The New York Times counters that ``We didn't hack ChatGPT, ChatGPT bypassed the paywall''
The New York Times, an American daily newspaper,
NYT to OpenAI: No hacking here, just ChatGPT bypassing paywalls | Ars Technica
https://arstechnica.com/tech-policy/2024/03/nyt-disputes-openai-hacking-claim-by-pointing-to-chatgpt-bypassing-paywalls/
A number of news outlets and authors have sued OpenAI, including the New York Times, over ChatGPT being trained on and often outputting portions of copyrighted content. .
In response to the New York Times, which harshly criticized AI for threatening journalism, OpenAI said, ``The materials submitted by the New York Times as evidence of plagiarism by ChatGPT are intentionally created to cause problems such as backward flow of training data and hallucinations . They asked the court to dismiss the lawsuit.
In the OpenAI vs. New York Times trial, OpenAI claims that ``The New York Times hacked ChatGPT to extract its own articles'' - GIGAZINE
In a new document filed in court (PDF file) , the New York Times defended the appropriateness of the way it allowed ChatGPT to output its articles, stating that ChatGPT users are using the following methods to bypass restrictions on access to paid articles: You pointed out that you are letting ChatGPT generate the entire article.
To see if ChatGPT was copying articles, the New York Times 'took learnings from GPT-4 by using the first few words or sentences of the article as prompts,' court documents state. It is listed.

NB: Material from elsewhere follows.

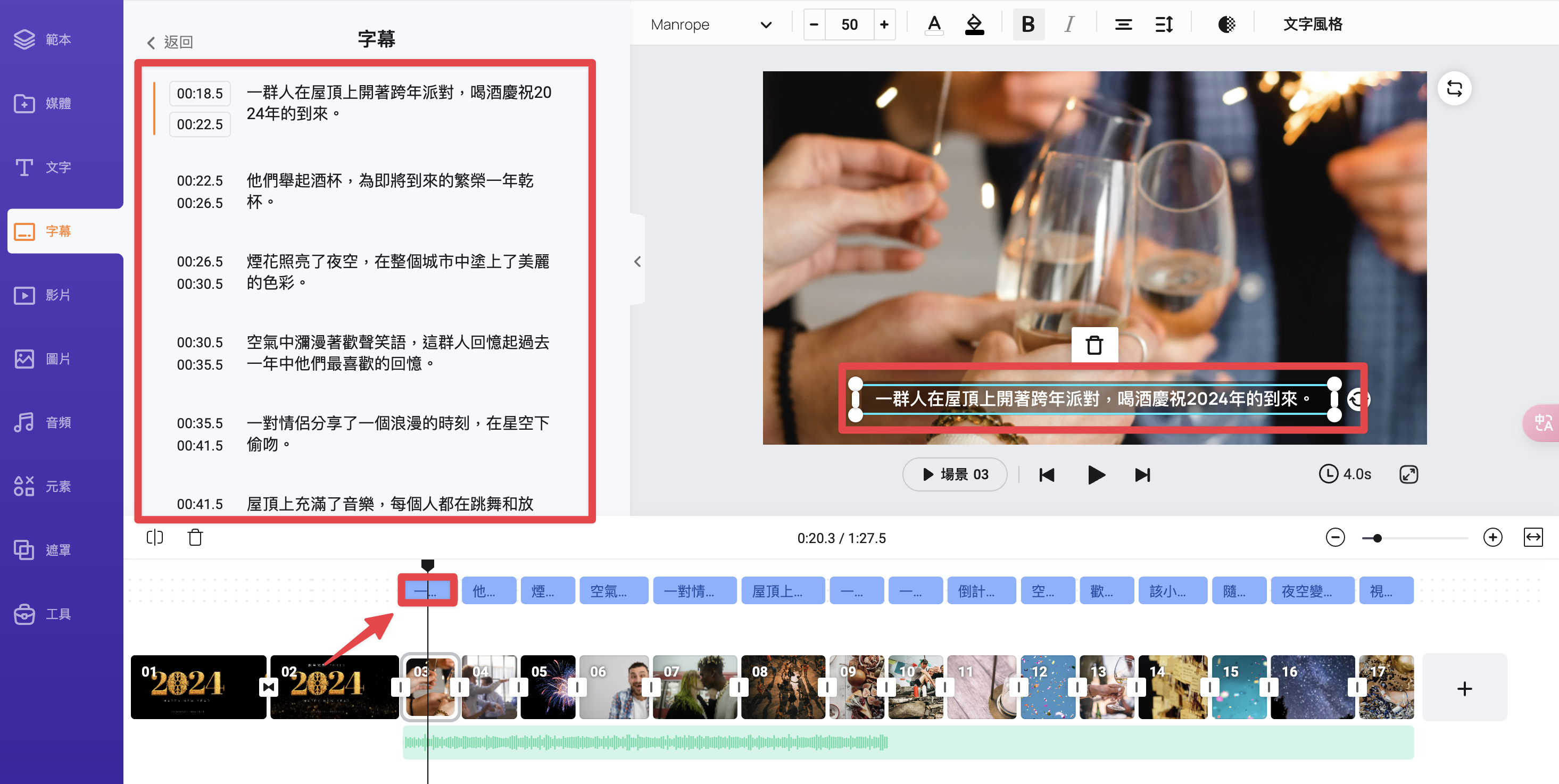This screenshot has height=784, width=1559.
Task: Select scene 05 fireworks thumbnail
Action: click(x=548, y=687)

In addition, OpenAI tried to claim that ``ChatGPT users do not use it to generate text from paid articles,'' but the New York Times said ``ChatGPT is not used to bypass paywalls. 'It has been widely reported,' he said.
According to the New York Times, previous copyright infringement by ChatGPT was only done by displaying copied articles during training. However, when a plugin called 'Browse By Bing' was introduced to ChatGPT in May 2023, ChatGPT was able to acquire more content than was included in the training dataset of the basic model, and The New York Times claims that it has begun to infringe on copyright by displaying article content as search results in response to user search queries.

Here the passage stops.